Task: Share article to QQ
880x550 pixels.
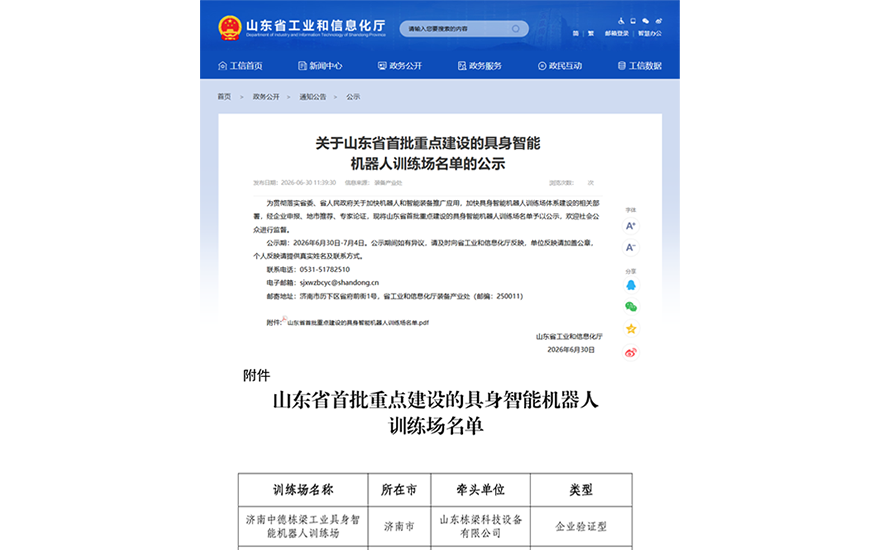Action: click(631, 285)
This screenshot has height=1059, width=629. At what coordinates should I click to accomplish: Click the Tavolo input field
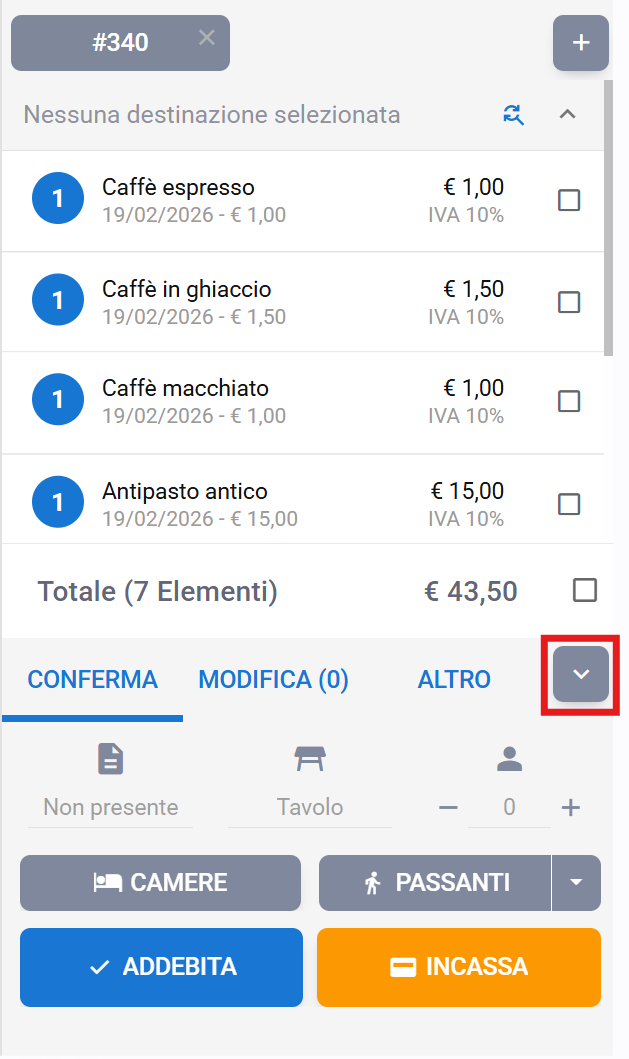click(309, 807)
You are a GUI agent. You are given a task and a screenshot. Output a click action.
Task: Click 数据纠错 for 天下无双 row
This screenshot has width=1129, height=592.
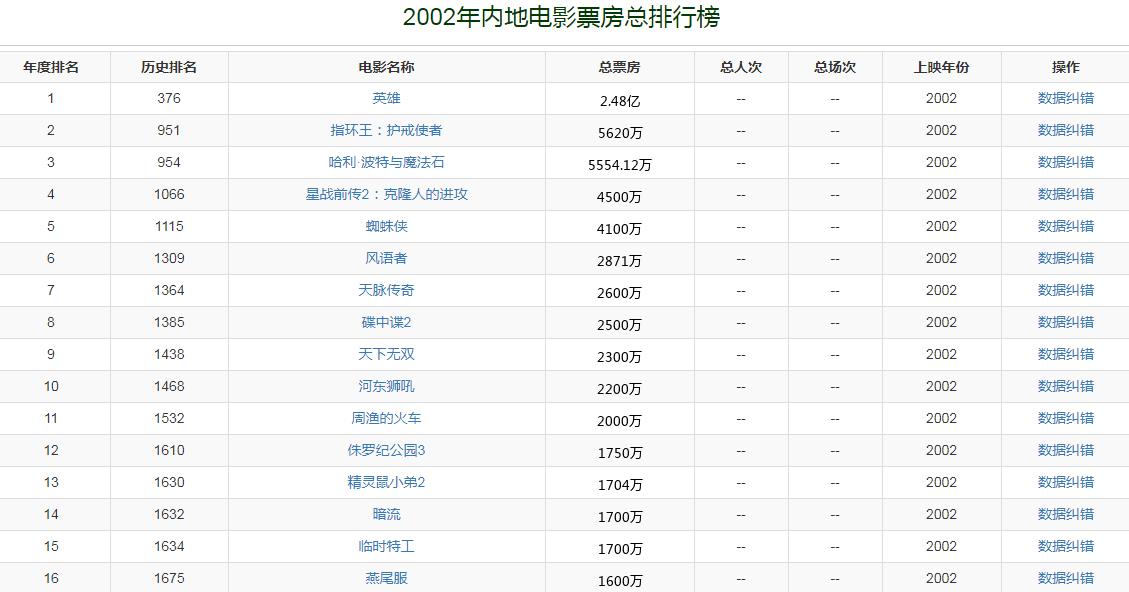coord(1065,354)
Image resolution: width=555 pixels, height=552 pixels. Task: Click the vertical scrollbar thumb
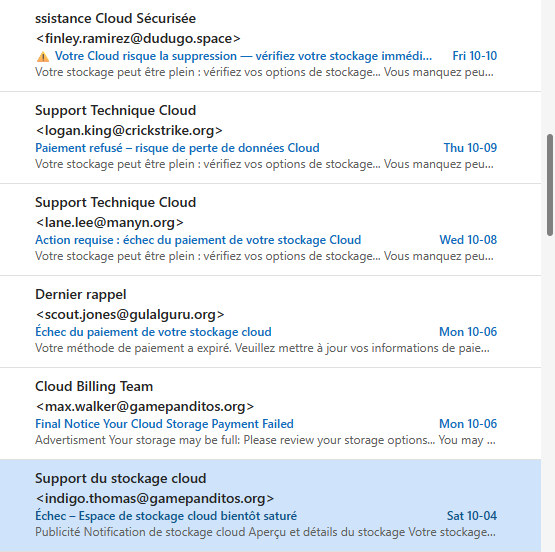pyautogui.click(x=550, y=185)
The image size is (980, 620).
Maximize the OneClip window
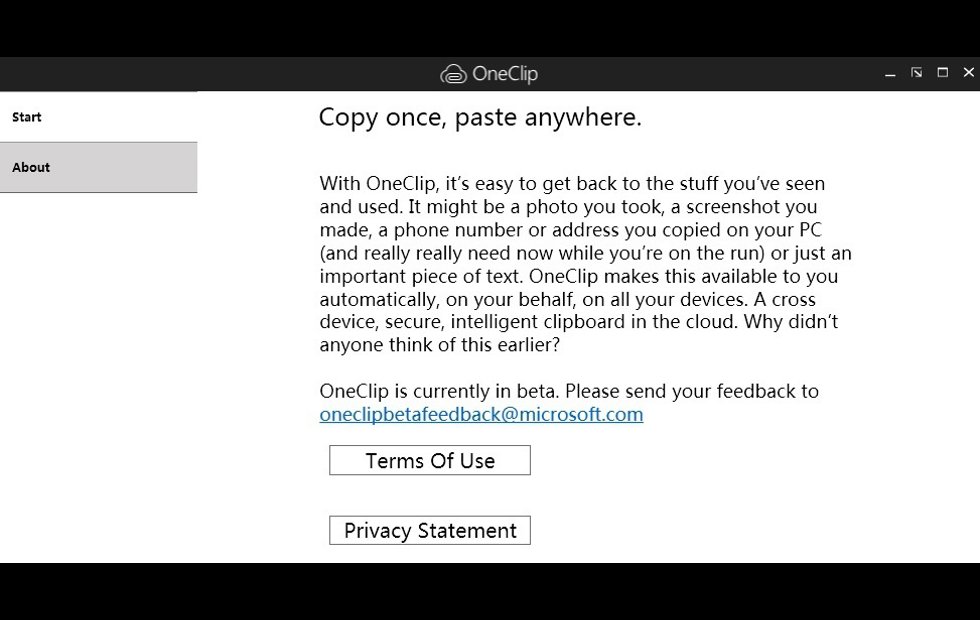tap(942, 73)
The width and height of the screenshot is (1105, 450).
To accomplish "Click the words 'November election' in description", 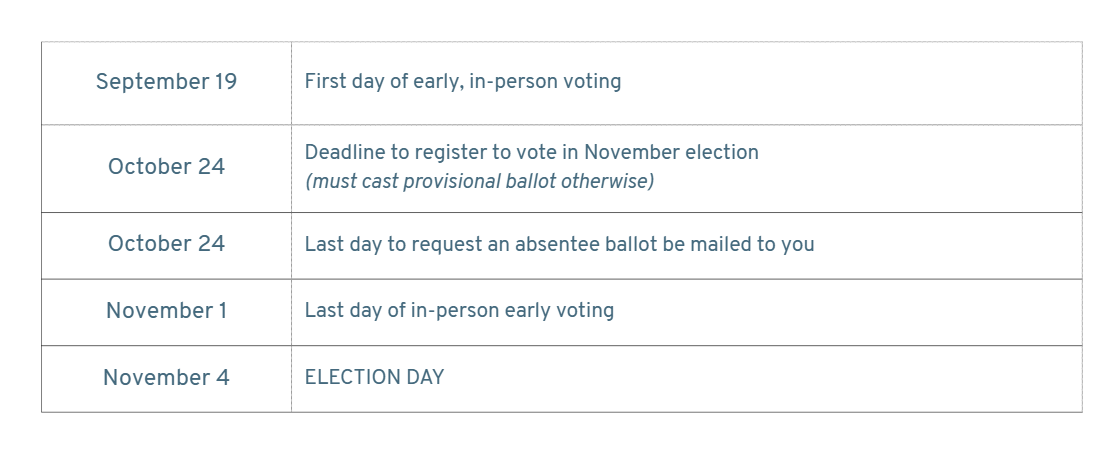I will click(x=672, y=152).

::::::

Brief: Quote word for word only the lines above from the one containing "880x550 pixels." through the one containing "You are a GUI". Pictures stay out of your copy.

Output of the task:
880x550 pixels.
Action: click(631, 285)
This screenshot has height=1059, width=629. At what coordinates should I click to accomplish: Click the Tavolo input field
click(309, 807)
You are a GUI agent. You are given a task and a screenshot. Output a click action.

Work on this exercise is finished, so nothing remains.